The half-hearted threat that Mark Carney’s Liberal government could be defeated vanished into the reality that it was in none of the parties’ interests.
So the Prime Minister’s minority government sailed through a confidence vote on its budget that was nominally close, 170-168, but never much in doubt.
The deed, when it was done, was accomplished because four MPs – two Conservatives and two New Democrats – did not vote and Green Party Leader Elizabeth May decided on the day of the vote to side with Mr. Carney’s Liberals.
If you are keeping track, Ms. May is the same Green Party Leader who two weeks ago said she would vote against the budget because it didn’t say enough about climate-change commitments – and had theatrically thrown a budget book to the ground and stepped on it.
On Monday afternoon, she said she had been swayed when Mr. Carney told her he is committed to meeting Canada’s emissions-reduction targets under the Paris Accords. “That is what I needed to hear,” she said.
In truth, Mr. Carney didn’t have to spend too much time telling opposition politicians what they wanted to hear.
Like Ms. May, many had been hearing that voters didn’t want another general election so soon. No party is really in a position of strength. They would be gambling big if they triggered an election now.
You could tell from vibes alone no one really wanted that.
Last year, Conservative Leader Pierre Poilievre beat a drum for an election on the daily, demanding that then-prime-minister Justin Trudeau call one and needling the Bloc Québécois and NDP for propping up the Liberal government.
On Monday, Mr. Poilievre was still attacking the Liberals over deficits in Question Period, but there were no election taunts.
Mr. Poilievre was beaten in a general election just seven months ago, after all. There’s no sign in opinion polls that things would be better in a quick rematch.
Just two weeks ago he lost one of his MPs, Chris d’Entremont, to the Liberals, and another MP rumoured to be considering a switch, Matt Jeneroux, announced he’d resign. Mr. Poilievre couldn’t be 100-per-cent sure there wouldn’t be another defection.
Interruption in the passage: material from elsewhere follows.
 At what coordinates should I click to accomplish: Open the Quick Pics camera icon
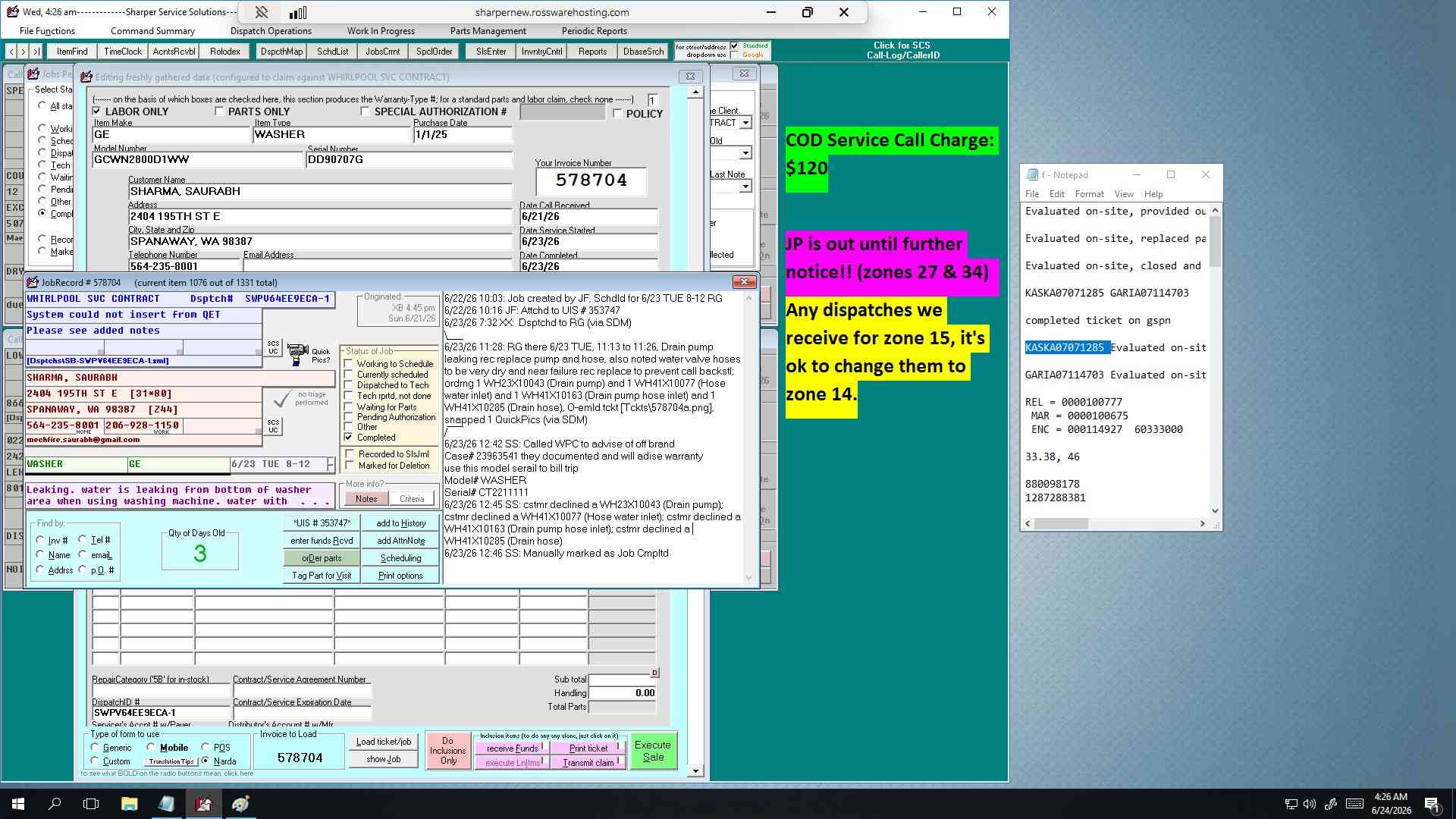pos(298,353)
And Mr. Jeneroux didn’t vote on Monday.
Another Conservative, Shannon Stubbs, has been absent recently for medical reasons and also did not vote.
The real calculation was how each party could make it look like they were taking a stand against the Liberal budget without doing so in enough numbers to topple the government.
The Bloc had seemed the most unworried about an election, demanding billions of dollars worth of concessions for their support, then announcing they would all vote no.
It was the NDP, now just a faction of seven fractious MPs tucked away in a corner of the House of Commons, that had to give up on the bluster and play-acting first, conceding in recent days that some of its members might abstain.
When the vote came, two New Democrats, Lori Idlout and Gord Johns, didn’t cast votes – which the NDP declared to be a move to put country above party by avoiding an election.
That was a blindingly obvious course of action all along, given that the party is broke and won’t have a new leader till March 29.
And it had certainly seemed pretty likely after some NDP MPs spoke publicly about the budget’s benefits for their ridings. Ms. Idlout, the MP for Nunavut, was quoted by a local news site saying Mr. Carney’s aides had promised $50-million to fund a university in the territory.
What suspense was left on Monday afternoon was really about whether some miscalculation might lead to the government’s accidental defeat. Ms. May said she had announced her decision prior to the vote to try to avoid such an accident.
In all, the day provided a near-term prognosis for the Liberal government from the mouths of opposition MPs. Elections are accidents to be avoided. Not having an election means putting the country first.
Mr. Carney can’t count on that sentiment forever but he can count on it for months. Probably till the spring.
His first budget, an economic agenda with a $78-billion deficit, has passed. He cleared his first big confidence-vote hurdle while barely breaking his stride. He has time and space to run for a while.